User research helps you understand your users through observation techniques and is a great source of useful insights, though, it does have its cons.
In this article, we will review how blending user research with quantitative data delivers more stable and valuable insights.
We are not going to do a deep dive into the user research methodologies, but we do want to highlight a couple we use pretty often in our practice.
Usability testing helps walk a user through important scenarios and give context to problems as well as frustrations that may be presented.
In-depth user interviews allow you to look closely at some of your users and get the sacral truth about their motivations and needs.
The problem is that we may start to believe in everything users share with us, and we turn a blind eye on the thing that 6 interviews can’t describe a whole audience.
This is like as if we would try to determine an average height of men living in New York by evaluating 6 residents. Dubious statistics, right?
Before conducting research you need to determine the subject. Data analysis is the best guide in the right direction.

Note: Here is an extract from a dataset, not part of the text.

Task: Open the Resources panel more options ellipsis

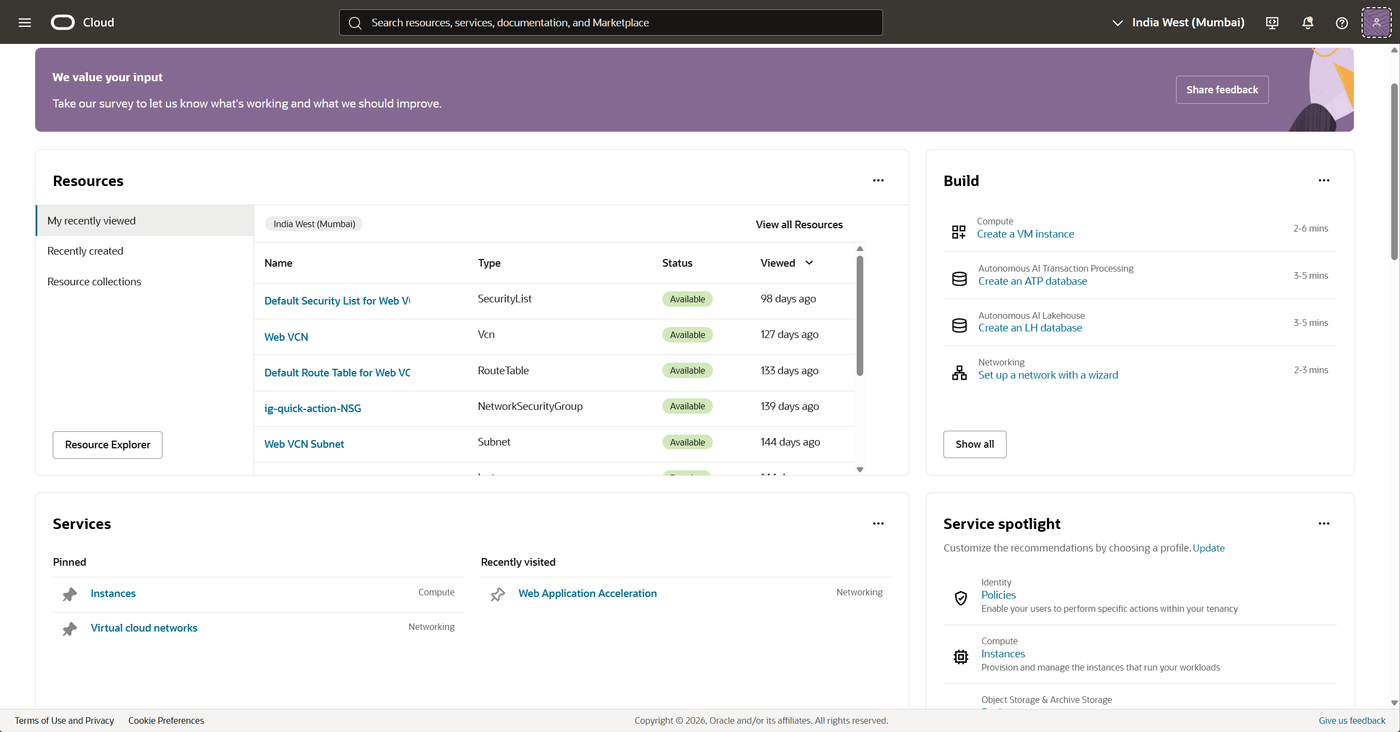Action: click(x=878, y=181)
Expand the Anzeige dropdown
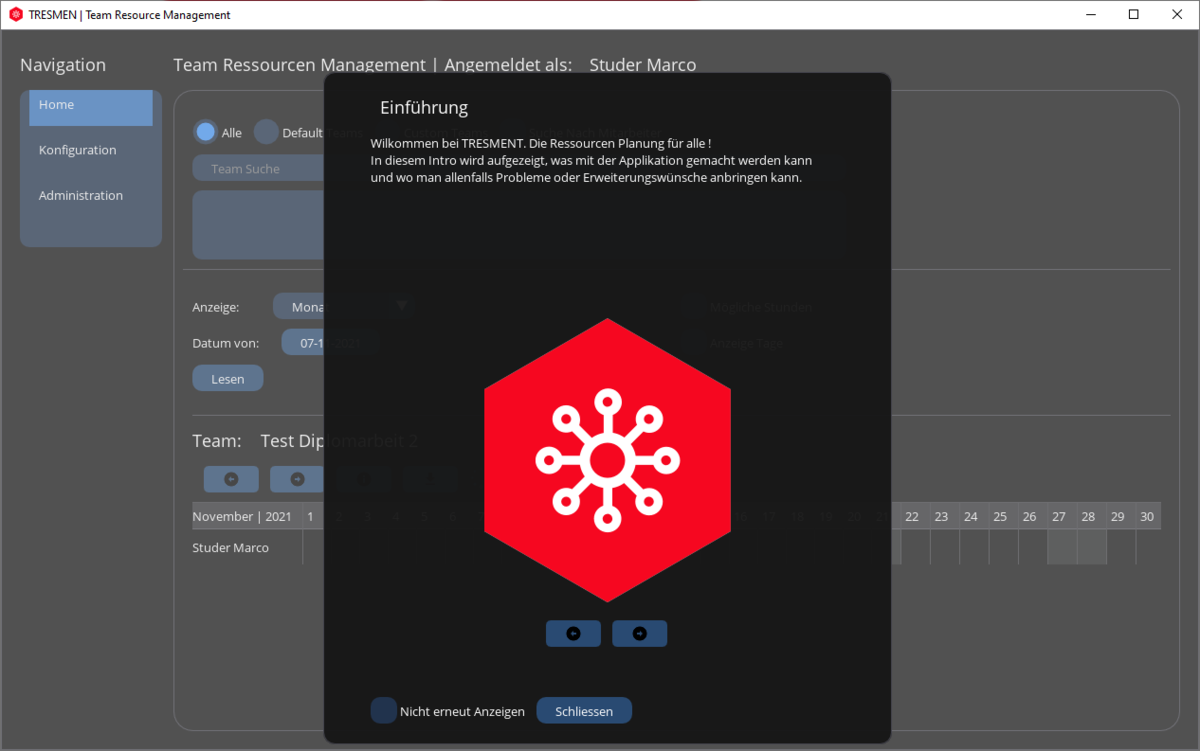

Let's imagine you analyze the product funnel steps, and find that users who have three kids have the product details step completion rate as less than comparing to other user segments. This is a segment with a great average check as well as a long life cycle that you may want to retain and grow using your product or service. In this case, we would conduct usability testing with your existing users, to learn more about the friction points they may have. After we know the context of the issue, we can generate different ideas to fix this. Next, before implementing any of the ideas it’s worth to launch various experiments in this segment to see which ideas are going to work and which are going to fail.
Series of e-commerce websites usability testing revealed that most of the users feel confused during the checkout process because it starts with payment information and billing address. Based on this insight, a product manager decides to fix this issue and change the checkout steps order as soon as possible. Sounds reasonable, but looking at the data you will notice that out of 80% of the users landed to this step actually complete it, and the other 20% leave the step without committing any action. This is a vivid example of the fact that all reported problems should be supported by data, because you can end up trying to solve non existing problems.
It happens very often that design or product teams perceive any user feedback as a call to action. If users claim that pictures need to be bigger and it would be nice to add some new features. If you implement everything your users ask you, you will end up with a monster instead of a great product. Therefore, all UX and feature changes should be prioritized and validated with an A/B testing cycles, to make sure it resonates with your audience, not a tiny group of users.
There are many ways and tools to improve user experience, and it doesn’t make sense to build a cult around one or another. Combining different types of data is the key to a deep understanding of your users and bringing a real value to them by solving important problems.